* [YOUR GOAL]
Copy out every line of the records below without changing anything.

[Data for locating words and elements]
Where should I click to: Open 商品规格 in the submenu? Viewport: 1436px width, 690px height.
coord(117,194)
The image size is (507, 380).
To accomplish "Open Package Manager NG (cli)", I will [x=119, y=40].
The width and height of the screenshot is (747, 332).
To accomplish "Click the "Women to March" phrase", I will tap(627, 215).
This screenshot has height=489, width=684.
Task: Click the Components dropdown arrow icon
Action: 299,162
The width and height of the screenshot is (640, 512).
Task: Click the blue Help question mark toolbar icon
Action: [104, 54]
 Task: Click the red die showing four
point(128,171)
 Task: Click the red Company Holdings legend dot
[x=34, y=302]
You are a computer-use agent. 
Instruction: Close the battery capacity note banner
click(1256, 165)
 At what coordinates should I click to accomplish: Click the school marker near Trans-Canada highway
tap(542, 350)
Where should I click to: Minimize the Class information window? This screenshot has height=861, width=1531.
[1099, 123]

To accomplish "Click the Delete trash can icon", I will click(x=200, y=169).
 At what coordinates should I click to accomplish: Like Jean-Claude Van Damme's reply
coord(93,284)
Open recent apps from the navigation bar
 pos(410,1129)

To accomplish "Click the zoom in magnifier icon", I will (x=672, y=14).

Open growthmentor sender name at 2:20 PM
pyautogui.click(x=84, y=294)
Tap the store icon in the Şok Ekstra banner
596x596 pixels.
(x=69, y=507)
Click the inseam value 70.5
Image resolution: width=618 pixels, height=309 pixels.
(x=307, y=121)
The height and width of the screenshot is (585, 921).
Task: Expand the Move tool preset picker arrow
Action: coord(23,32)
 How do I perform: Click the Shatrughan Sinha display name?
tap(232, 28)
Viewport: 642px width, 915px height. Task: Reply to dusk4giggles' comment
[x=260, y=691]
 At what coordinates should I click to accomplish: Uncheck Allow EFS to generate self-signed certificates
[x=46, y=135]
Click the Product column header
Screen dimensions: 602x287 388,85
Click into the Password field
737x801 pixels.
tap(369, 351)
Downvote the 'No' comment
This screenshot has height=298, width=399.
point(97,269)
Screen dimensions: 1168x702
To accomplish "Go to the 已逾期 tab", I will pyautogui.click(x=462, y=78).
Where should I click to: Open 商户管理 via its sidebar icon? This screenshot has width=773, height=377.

* [FULL OUTPUT]
Where should I click to: Open 商品规格 in the submenu? Viewport: 1436px width, 690px height.
coord(117,194)
The image size is (507, 380).
To accomplish "Open Package Manager NG (cli)", I will [x=119, y=40].
The width and height of the screenshot is (747, 332).
To accomplish "Click the "Women to March" phrase", I will tap(627, 215).
This screenshot has height=489, width=684.
Task: Click the Components dropdown arrow icon
Action: 299,162
The width and height of the screenshot is (640, 512).
Task: Click the blue Help question mark toolbar icon
Action: [104, 54]
 Task: Click the red die showing four
point(128,171)
 Task: Click the red Company Holdings legend dot
[x=34, y=302]
You are a computer-use agent. 
Instruction: Close the battery capacity note banner
click(1256, 165)
 At what coordinates should I click to accomplish: Click the school marker near Trans-Canada highway
tap(542, 350)
Where should I click to: Minimize the Class information window? This screenshot has height=861, width=1531.
[1099, 123]

To accomplish "Click the Delete trash can icon", I will click(x=200, y=169).
 At what coordinates should I click to accomplish: Like Jean-Claude Van Damme's reply
coord(93,284)
Open recent apps from the navigation bar
 pos(410,1129)

To accomplish "Click the zoom in magnifier icon", I will (x=672, y=14).

Open growthmentor sender name at 2:20 PM
pyautogui.click(x=84, y=294)
Tap the store icon in the Şok Ekstra banner
596x596 pixels.
(x=69, y=507)
Click the inseam value 70.5
Image resolution: width=618 pixels, height=309 pixels.
(x=307, y=121)
The height and width of the screenshot is (585, 921).
Task: Expand the Move tool preset picker arrow
Action: coord(23,32)
 How do I perform: Click the Shatrughan Sinha display name?
tap(232, 28)
Viewport: 642px width, 915px height. Task: Reply to dusk4giggles' comment
[x=260, y=691]
 At what coordinates should I click to accomplish: Uncheck Allow EFS to generate self-signed certificates
[x=46, y=135]
Click the Product column header
Screen dimensions: 602x287 388,85
Click into the Password field
737x801 pixels.
tap(369, 351)
Downvote the 'No' comment
This screenshot has height=298, width=399.
point(97,269)
Screen dimensions: 1168x702
To accomplish "Go to the 已逾期 tab", I will pyautogui.click(x=462, y=78).
Where should I click to: Open 商户管理 via its sidebar icon? This screenshot has width=773, height=377.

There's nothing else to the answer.